*Do this:* Format each nonblank line below as a row of a Markdown table with the columns Row and Line, where Row holds the line number and Line holds the text.

*Dataset extract:*
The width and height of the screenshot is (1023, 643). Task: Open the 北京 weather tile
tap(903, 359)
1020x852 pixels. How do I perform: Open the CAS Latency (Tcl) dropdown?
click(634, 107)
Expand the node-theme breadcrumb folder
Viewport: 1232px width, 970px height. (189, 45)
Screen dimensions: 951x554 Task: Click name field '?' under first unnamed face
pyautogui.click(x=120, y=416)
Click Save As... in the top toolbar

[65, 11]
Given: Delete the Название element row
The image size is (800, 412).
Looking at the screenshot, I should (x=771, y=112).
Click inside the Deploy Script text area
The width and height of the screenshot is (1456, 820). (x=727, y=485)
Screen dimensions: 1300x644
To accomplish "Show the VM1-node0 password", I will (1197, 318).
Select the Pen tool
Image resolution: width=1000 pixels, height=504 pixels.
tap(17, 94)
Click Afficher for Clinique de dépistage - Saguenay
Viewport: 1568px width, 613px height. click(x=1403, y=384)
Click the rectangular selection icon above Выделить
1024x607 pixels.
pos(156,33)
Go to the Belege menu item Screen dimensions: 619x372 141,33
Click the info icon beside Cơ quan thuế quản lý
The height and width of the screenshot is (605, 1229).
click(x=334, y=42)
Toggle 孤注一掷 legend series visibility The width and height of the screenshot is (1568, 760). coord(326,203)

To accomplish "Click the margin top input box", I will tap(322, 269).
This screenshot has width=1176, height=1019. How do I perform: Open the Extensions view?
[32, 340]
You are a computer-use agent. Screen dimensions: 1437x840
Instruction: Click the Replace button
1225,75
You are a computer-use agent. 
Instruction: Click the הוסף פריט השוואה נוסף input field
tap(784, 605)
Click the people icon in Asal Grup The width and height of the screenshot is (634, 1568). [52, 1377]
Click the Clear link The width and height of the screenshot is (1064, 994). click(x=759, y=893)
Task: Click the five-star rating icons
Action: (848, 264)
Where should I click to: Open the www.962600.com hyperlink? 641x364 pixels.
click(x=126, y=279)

*The output:*
| Row | Line |
|---|---|
| 1 | The width and height of the screenshot is (1023, 643). Task: Open the 北京 weather tile |
| 2 | tap(903, 359) |
| 3 | 1020x852 pixels. How do I perform: Open the CAS Latency (Tcl) dropdown? |
| 4 | click(634, 107) |
| 5 | Expand the node-theme breadcrumb folder |
| 6 | Viewport: 1232px width, 970px height. (189, 45) |
| 7 | Screen dimensions: 951x554 Task: Click name field '?' under first unnamed face |
| 8 | pyautogui.click(x=120, y=416) |
| 9 | Click Save As... in the top toolbar |
| 10 | [65, 11] |
| 11 | Given: Delete the Название element row |
| 12 | The image size is (800, 412). |
| 13 | Looking at the screenshot, I should (x=771, y=112). |
| 14 | Click inside the Deploy Script text area |
| 15 | The width and height of the screenshot is (1456, 820). (x=727, y=485) |
| 16 | Screen dimensions: 1300x644 |
| 17 | To accomplish "Show the VM1-node0 password", I will (1197, 318). |
| 18 | Select the Pen tool |
| 19 | Image resolution: width=1000 pixels, height=504 pixels. |
| 20 | tap(17, 94) |
| 21 | Click Afficher for Clinique de dépistage - Saguenay |
| 22 | Viewport: 1568px width, 613px height. click(x=1403, y=384) |
| 23 | Click the rectangular selection icon above Выделить |
| 24 | 1024x607 pixels. |
| 25 | pos(156,33) |
| 26 | Go to the Belege menu item Screen dimensions: 619x372 141,33 |
| 27 | Click the info icon beside Cơ quan thuế quản lý |
| 28 | The height and width of the screenshot is (605, 1229). |
| 29 | click(x=334, y=42) |
| 30 | Toggle 孤注一掷 legend series visibility The width and height of the screenshot is (1568, 760). coord(326,203) |
| 31 | To accomplish "Click the margin top input box", I will tap(322, 269). |
| 32 | This screenshot has width=1176, height=1019. How do I perform: Open the Extensions view? |
| 33 | [32, 340] |
| 34 | You are a computer-use agent. Screen dimensions: 1437x840 |
| 35 | Instruction: Click the Replace button |
| 36 | 1225,75 |
| 37 | You are a computer-use agent.  |
| 38 | Instruction: Click the הוסף פריט השוואה נוסף input field |
| 39 | tap(784, 605) |
| 40 | Click the people icon in Asal Grup The width and height of the screenshot is (634, 1568). [52, 1377] |
| 41 | Click the Clear link The width and height of the screenshot is (1064, 994). click(x=759, y=893) |
| 42 | Task: Click the five-star rating icons |
| 43 | Action: (848, 264) |
| 44 | Where should I click to: Open the www.962600.com hyperlink? 641x364 pixels. |
| 45 | click(x=126, y=279) |